(Stored data)
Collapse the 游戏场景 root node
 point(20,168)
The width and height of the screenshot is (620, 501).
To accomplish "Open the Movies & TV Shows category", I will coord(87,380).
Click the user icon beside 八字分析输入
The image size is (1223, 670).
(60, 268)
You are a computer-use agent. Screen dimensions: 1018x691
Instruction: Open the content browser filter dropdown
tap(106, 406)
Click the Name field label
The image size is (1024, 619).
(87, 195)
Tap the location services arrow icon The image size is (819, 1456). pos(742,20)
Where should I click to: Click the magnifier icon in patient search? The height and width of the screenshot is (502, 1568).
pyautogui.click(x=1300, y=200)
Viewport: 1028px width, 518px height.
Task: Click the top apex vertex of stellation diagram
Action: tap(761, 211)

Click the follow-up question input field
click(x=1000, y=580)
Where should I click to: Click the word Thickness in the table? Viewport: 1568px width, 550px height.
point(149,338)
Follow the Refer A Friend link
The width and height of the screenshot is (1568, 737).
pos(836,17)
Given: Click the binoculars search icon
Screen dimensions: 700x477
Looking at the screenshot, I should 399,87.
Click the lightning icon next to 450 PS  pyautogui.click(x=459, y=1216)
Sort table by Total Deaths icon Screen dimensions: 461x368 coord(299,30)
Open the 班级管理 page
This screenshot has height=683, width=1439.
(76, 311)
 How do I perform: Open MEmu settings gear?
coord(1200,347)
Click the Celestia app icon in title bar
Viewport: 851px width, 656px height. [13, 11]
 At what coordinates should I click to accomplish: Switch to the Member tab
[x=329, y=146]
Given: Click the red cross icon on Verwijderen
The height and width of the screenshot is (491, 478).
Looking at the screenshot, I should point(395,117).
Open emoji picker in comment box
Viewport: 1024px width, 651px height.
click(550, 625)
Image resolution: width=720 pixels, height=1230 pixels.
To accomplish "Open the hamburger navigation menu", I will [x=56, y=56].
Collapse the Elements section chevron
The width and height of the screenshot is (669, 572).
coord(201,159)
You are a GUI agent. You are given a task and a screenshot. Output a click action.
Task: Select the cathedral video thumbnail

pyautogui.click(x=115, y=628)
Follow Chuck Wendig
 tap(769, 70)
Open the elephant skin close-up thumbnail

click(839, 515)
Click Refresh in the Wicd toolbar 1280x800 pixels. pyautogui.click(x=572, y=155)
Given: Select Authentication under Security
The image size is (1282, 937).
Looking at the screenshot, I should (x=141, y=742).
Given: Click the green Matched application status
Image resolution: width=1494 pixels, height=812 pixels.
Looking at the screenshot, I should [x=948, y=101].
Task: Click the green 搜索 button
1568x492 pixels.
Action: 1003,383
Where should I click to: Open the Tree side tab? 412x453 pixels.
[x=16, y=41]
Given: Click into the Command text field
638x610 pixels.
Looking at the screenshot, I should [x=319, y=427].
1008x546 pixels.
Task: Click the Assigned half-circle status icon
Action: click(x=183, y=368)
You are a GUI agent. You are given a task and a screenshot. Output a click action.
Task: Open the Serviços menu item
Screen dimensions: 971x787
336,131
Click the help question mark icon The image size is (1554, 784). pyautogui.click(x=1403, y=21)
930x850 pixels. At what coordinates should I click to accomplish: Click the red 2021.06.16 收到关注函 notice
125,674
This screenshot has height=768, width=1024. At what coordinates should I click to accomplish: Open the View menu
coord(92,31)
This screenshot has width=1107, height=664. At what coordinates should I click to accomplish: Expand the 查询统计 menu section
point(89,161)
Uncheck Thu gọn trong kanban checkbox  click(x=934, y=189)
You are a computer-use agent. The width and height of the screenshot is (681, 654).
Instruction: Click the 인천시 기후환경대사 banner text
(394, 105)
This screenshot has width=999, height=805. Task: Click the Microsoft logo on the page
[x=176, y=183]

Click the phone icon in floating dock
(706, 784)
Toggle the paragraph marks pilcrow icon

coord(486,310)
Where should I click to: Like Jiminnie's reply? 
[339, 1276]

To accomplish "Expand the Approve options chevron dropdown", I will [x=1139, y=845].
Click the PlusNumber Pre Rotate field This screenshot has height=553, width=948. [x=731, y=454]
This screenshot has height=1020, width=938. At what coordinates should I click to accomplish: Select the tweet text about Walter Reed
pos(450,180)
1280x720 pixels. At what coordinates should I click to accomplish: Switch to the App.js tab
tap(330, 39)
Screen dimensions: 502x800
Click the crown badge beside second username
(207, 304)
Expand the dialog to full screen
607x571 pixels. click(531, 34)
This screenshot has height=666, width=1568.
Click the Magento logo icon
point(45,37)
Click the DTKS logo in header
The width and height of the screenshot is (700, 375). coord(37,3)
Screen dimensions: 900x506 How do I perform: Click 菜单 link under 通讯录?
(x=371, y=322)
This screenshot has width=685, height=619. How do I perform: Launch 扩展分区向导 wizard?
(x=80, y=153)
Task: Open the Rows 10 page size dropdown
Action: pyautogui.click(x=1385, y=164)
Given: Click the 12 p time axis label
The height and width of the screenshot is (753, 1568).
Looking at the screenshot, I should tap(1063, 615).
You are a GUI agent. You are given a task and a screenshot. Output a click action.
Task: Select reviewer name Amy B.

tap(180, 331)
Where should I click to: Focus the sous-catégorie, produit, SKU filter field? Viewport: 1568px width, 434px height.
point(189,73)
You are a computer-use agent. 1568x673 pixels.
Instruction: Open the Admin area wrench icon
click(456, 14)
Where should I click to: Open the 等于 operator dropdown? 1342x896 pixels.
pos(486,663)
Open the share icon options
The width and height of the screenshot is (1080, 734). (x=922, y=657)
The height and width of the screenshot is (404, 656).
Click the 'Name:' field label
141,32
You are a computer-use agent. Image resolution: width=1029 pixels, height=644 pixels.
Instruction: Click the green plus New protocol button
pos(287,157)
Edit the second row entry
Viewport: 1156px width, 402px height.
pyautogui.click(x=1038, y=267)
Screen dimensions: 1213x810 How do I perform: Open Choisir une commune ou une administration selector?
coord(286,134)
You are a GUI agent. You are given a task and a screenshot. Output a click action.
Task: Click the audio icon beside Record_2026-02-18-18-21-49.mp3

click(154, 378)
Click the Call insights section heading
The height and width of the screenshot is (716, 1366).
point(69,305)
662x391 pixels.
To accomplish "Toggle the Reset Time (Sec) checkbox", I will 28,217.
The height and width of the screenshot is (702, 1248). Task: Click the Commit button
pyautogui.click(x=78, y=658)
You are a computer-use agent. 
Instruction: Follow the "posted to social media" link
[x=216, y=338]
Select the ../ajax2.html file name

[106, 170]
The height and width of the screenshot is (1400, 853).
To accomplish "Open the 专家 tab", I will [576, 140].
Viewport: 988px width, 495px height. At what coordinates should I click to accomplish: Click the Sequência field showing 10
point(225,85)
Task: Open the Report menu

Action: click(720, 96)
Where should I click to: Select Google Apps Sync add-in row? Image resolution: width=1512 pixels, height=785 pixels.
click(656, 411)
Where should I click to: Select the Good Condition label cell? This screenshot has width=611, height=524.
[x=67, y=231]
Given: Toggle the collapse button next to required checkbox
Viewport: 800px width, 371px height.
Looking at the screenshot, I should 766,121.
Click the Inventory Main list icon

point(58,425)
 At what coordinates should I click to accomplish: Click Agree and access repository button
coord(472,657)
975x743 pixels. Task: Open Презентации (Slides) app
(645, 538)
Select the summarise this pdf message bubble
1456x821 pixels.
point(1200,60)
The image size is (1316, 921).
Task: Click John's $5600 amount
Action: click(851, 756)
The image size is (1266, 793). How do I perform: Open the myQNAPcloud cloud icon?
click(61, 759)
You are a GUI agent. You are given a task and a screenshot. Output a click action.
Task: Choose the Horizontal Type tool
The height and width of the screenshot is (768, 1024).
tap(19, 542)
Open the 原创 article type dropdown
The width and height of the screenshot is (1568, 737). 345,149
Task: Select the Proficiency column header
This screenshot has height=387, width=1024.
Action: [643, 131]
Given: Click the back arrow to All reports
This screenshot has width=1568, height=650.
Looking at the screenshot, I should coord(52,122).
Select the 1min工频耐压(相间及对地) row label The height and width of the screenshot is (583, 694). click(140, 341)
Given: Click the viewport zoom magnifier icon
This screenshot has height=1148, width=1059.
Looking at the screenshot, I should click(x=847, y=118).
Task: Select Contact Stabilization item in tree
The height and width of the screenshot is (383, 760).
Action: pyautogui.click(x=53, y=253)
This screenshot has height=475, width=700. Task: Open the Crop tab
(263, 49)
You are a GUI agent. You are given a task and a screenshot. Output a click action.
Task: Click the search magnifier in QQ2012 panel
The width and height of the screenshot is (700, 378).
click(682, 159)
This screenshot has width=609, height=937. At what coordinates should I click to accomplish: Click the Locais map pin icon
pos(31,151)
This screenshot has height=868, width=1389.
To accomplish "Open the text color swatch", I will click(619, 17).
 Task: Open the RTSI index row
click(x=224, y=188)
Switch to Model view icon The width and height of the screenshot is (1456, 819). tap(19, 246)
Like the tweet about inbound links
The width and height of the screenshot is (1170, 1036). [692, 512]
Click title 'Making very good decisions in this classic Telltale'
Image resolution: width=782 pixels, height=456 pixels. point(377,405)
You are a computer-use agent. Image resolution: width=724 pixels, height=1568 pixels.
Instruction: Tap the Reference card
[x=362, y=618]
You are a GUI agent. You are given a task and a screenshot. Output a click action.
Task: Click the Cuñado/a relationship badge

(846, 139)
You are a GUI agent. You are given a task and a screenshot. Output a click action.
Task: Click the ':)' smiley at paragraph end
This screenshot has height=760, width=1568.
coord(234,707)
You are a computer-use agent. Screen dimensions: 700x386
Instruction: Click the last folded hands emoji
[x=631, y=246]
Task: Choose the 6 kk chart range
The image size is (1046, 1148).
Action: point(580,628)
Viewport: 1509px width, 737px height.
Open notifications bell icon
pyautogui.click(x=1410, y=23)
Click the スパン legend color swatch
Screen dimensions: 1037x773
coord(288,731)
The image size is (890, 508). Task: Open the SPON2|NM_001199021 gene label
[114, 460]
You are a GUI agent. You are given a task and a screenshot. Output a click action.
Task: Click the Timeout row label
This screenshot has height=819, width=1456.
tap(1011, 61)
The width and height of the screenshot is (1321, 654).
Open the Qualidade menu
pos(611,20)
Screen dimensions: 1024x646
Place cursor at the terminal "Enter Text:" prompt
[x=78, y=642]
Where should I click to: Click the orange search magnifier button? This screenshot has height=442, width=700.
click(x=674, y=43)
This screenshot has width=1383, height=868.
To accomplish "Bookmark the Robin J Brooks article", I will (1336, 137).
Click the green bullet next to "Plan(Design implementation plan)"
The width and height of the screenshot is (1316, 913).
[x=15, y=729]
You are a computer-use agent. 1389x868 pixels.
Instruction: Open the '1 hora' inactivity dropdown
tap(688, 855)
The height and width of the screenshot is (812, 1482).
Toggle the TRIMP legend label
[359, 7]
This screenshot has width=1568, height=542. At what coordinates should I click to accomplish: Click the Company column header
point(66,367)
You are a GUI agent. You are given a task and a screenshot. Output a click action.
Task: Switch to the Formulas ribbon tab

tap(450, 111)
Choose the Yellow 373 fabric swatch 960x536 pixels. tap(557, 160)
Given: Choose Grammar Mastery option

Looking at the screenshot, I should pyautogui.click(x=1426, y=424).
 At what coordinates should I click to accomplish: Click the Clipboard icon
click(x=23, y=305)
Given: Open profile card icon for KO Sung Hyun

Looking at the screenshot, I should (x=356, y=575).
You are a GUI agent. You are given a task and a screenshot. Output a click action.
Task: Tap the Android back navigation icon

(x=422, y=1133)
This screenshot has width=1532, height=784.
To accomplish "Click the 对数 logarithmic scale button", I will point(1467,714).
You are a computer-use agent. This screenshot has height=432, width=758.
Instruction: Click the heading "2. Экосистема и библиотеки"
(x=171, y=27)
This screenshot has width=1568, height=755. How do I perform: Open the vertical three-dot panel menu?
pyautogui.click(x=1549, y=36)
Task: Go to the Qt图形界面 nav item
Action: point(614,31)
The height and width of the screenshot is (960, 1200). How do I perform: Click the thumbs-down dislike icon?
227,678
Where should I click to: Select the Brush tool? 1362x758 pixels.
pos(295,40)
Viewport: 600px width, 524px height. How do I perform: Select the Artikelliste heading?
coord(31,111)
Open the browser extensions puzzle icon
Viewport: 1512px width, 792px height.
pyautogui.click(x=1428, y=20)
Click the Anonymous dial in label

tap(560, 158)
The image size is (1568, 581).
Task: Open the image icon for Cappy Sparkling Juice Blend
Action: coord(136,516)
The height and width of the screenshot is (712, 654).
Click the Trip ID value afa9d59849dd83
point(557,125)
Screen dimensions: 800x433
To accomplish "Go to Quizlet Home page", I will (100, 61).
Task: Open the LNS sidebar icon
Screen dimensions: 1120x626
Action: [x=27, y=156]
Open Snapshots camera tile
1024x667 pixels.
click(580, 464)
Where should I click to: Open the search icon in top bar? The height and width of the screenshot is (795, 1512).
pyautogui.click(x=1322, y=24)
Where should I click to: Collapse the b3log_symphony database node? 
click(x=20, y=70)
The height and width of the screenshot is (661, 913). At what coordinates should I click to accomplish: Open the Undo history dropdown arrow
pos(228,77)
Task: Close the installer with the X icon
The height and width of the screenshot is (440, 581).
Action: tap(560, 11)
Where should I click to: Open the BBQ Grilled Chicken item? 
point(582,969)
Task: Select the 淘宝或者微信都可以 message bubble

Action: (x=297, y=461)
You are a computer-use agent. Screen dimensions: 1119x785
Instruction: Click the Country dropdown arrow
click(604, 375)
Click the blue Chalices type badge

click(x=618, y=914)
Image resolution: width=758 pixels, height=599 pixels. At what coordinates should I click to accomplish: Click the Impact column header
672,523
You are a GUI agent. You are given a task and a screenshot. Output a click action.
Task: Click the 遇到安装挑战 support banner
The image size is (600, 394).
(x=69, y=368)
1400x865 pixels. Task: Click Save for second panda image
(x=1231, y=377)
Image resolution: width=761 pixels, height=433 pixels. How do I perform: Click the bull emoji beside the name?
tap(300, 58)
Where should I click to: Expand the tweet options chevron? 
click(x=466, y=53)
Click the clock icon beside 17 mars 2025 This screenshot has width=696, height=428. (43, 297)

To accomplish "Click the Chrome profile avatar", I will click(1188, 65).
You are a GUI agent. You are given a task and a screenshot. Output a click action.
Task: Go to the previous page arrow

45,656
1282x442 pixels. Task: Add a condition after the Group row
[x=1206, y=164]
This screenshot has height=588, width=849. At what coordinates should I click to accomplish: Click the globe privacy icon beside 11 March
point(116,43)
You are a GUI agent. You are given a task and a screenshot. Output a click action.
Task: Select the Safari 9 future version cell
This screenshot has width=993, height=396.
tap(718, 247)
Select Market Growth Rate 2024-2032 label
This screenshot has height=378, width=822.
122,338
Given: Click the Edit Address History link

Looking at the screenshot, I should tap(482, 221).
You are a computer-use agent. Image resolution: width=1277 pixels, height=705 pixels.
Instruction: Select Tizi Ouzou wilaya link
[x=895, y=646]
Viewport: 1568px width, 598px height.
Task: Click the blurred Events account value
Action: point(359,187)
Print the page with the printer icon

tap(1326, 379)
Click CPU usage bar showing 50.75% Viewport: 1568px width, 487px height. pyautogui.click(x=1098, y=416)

→ **What you need to do**: Take the entries above and copy out all lines with the string "swatch".

→ **Answer box**:
To accomplish "Open the text color swatch", I will click(619, 17).
Click the スパン legend color swatch
Choose the Yellow 373 fabric swatch 960x536 pixels. tap(557, 160)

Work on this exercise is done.